Exercise instructions: As the answer, set down the lines below from the one containing "Phone (30, 1787)" through the one containing "Federal laws (109, 844)", exactly and inclusively, and no others.

Data extracts:
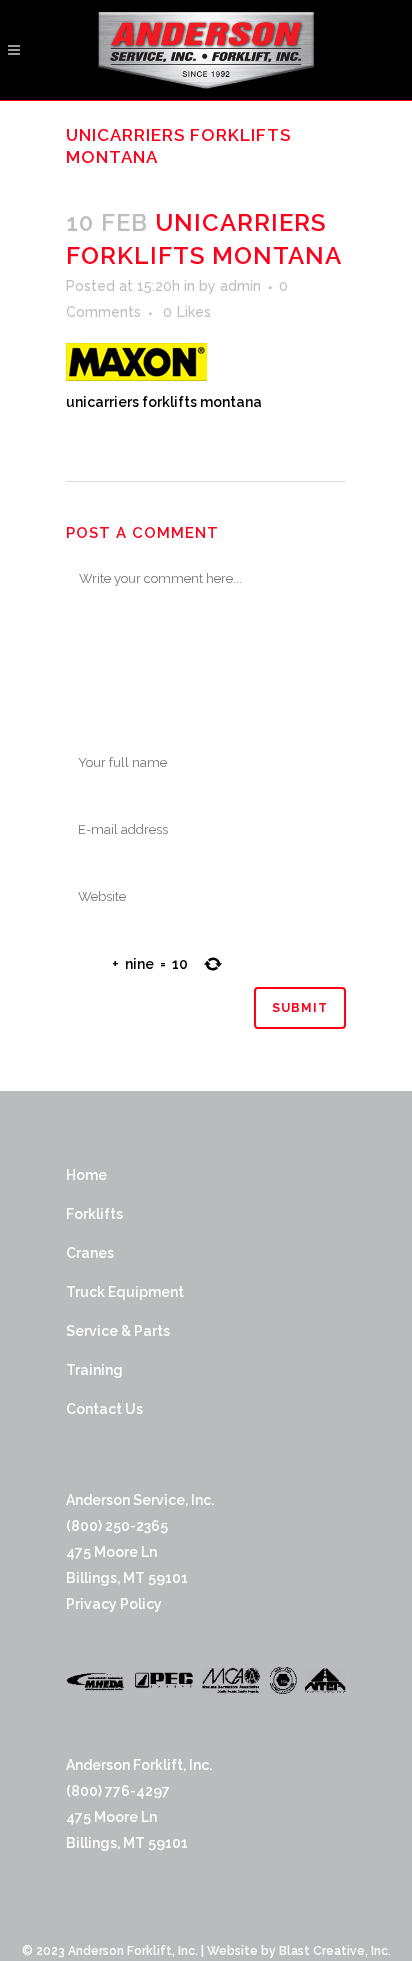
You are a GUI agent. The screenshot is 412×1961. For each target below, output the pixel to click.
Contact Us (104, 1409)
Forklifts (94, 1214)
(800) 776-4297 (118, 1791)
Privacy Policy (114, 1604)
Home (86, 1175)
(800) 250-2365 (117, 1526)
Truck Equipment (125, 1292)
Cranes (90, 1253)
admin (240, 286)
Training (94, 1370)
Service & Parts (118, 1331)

---

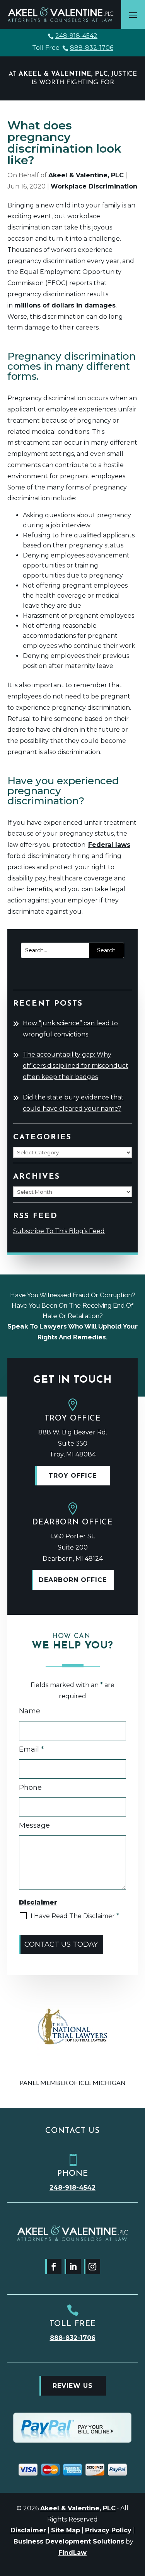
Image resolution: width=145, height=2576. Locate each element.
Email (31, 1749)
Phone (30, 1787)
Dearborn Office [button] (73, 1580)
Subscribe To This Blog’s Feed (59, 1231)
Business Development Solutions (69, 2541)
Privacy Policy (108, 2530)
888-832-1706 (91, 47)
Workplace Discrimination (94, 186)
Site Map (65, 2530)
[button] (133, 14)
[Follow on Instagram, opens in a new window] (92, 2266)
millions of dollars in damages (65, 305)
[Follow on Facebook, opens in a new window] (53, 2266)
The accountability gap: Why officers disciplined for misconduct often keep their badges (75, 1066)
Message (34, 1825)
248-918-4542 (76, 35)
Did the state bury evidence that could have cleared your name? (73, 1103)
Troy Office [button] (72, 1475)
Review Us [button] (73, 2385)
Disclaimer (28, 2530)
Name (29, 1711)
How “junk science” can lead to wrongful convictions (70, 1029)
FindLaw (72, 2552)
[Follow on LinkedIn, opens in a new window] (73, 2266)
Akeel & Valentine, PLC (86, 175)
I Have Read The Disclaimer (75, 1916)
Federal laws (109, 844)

Output for this exercise:
Phone (30, 1787)
Dearborn Office [button] (73, 1580)
Subscribe To This Blog’s Feed (59, 1231)
Business Development Solutions (69, 2541)
Privacy Policy (108, 2530)
888-832-1706 (91, 47)
Workplace Discrimination (94, 186)
Site Map (65, 2530)
[button] (133, 14)
[Follow on Instagram, opens in a new window] (92, 2266)
millions of dollars in damages (65, 305)
[Follow on Facebook, opens in a new window] (53, 2266)
The accountability gap: Why officers disciplined for misconduct often keep their badges (75, 1066)
Message (34, 1825)
248-918-4542 (76, 35)
Did the state bury evidence that could have cleared your name? (73, 1103)
Troy Office [button] (72, 1475)
Review Us [button] (73, 2385)
Disclaimer (28, 2530)
Name (29, 1711)
How “junk science” can lead to wrongful convictions (70, 1029)
FindLaw (72, 2552)
[Follow on LinkedIn, opens in a new window] (73, 2266)
Akeel & Valentine, PLC (86, 175)
I Have Read The Disclaimer (75, 1916)
Federal laws (109, 844)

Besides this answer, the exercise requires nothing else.